▶ [REQUIRED ACTION]:
Pick every line out of the entries below that holds the string "will", and report them.

** Opening SOURCE MATERIAL block **

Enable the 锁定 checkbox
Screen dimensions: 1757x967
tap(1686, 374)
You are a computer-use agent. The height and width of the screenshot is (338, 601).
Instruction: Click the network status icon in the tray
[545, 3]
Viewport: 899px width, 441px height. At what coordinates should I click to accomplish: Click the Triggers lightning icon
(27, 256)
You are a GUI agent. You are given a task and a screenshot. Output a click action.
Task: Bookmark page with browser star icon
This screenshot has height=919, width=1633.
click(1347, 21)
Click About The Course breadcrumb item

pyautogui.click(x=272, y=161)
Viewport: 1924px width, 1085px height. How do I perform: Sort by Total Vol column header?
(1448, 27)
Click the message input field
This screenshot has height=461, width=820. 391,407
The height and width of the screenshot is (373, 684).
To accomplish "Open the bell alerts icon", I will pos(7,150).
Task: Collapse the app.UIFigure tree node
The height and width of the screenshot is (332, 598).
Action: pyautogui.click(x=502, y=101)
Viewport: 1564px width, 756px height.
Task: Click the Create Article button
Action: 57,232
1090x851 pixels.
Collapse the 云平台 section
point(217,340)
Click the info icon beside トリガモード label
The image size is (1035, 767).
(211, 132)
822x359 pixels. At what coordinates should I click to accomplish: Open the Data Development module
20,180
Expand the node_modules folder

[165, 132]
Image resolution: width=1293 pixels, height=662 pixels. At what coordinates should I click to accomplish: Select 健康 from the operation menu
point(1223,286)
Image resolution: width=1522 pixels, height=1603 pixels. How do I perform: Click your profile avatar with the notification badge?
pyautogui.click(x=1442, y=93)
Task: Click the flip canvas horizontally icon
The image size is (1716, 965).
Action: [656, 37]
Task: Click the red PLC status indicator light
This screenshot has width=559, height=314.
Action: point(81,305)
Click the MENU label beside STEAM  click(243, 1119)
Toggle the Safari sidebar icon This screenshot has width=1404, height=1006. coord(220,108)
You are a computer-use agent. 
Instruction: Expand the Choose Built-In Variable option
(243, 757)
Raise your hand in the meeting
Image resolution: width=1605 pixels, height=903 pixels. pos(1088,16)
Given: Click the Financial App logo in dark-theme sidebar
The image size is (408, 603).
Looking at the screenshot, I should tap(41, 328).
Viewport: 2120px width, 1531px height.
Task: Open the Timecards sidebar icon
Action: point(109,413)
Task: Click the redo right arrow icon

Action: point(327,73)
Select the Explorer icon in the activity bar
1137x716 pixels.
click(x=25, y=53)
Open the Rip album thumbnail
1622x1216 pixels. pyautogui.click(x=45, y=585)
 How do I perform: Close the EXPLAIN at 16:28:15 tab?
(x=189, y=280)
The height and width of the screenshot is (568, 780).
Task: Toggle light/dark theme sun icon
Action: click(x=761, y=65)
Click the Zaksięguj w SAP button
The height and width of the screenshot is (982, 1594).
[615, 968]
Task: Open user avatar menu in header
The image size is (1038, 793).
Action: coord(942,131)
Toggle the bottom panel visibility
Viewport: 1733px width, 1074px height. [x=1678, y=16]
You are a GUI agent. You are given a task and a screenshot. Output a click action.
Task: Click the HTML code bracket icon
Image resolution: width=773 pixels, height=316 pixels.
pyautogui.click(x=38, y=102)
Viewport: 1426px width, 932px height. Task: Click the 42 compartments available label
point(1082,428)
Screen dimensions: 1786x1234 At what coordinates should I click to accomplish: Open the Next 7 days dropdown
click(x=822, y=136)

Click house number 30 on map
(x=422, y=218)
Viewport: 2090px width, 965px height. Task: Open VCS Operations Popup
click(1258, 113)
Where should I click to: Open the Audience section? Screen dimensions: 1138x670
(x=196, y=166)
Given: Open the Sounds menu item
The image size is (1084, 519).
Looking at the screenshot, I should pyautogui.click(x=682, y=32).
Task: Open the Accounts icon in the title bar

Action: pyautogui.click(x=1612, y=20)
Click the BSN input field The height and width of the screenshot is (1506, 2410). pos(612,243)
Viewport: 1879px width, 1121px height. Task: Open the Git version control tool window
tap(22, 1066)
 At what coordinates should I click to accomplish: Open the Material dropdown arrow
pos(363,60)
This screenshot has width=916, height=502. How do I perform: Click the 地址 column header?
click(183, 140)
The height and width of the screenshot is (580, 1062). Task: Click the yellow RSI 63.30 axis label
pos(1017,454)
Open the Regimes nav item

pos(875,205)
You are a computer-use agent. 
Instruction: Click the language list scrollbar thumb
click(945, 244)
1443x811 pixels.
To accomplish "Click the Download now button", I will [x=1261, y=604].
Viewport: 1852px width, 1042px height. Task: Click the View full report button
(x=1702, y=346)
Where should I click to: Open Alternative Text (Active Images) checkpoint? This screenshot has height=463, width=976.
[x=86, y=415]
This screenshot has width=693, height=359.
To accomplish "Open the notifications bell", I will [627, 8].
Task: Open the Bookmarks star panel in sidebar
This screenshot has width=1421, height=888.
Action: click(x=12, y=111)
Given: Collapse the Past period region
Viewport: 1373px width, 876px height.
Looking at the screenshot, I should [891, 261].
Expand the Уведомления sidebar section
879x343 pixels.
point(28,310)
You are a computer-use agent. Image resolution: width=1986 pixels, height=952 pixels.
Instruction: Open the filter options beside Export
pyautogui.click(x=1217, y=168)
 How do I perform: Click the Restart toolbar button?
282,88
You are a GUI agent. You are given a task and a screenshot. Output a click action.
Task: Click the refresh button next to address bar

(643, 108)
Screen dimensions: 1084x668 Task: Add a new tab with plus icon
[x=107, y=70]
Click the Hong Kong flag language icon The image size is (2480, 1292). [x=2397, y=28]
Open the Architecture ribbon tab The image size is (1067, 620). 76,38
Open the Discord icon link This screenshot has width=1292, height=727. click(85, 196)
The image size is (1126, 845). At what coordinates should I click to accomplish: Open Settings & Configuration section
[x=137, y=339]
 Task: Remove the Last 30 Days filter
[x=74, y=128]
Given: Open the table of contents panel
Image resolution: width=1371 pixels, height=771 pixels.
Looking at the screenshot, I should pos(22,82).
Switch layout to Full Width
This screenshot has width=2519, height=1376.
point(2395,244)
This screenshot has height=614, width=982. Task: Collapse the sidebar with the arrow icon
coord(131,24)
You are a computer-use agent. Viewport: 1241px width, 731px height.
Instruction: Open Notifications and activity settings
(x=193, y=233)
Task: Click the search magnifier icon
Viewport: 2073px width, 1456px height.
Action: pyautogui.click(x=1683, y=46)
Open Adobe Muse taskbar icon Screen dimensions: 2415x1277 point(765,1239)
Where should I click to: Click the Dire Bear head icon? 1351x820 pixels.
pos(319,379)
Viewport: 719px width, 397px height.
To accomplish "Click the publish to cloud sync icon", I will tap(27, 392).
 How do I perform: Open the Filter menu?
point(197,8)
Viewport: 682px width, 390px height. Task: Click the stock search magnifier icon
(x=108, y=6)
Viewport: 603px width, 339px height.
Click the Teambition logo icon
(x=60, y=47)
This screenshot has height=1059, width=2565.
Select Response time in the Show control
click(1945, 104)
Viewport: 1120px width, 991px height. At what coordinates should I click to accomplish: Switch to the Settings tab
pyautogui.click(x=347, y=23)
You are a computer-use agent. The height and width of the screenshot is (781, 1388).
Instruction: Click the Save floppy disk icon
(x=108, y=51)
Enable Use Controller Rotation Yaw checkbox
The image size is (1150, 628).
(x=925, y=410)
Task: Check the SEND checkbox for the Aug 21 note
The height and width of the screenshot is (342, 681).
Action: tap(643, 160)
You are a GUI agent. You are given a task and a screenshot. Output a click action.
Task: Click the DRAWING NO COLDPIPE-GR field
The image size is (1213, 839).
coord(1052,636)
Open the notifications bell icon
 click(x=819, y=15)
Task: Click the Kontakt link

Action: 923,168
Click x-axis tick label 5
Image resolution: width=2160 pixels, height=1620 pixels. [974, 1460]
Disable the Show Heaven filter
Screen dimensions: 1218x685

** Closing SOURCE MATERIAL block **

▶ [YOUR RESPONSE]:
To accomplish "Open the bell alerts icon", I will pos(7,150).
To accomplish "Click the Download now button", I will [x=1261, y=604].
To accomplish "Open the notifications bell", I will [627, 8].
To accomplish "Click the publish to cloud sync icon", I will tap(27, 392).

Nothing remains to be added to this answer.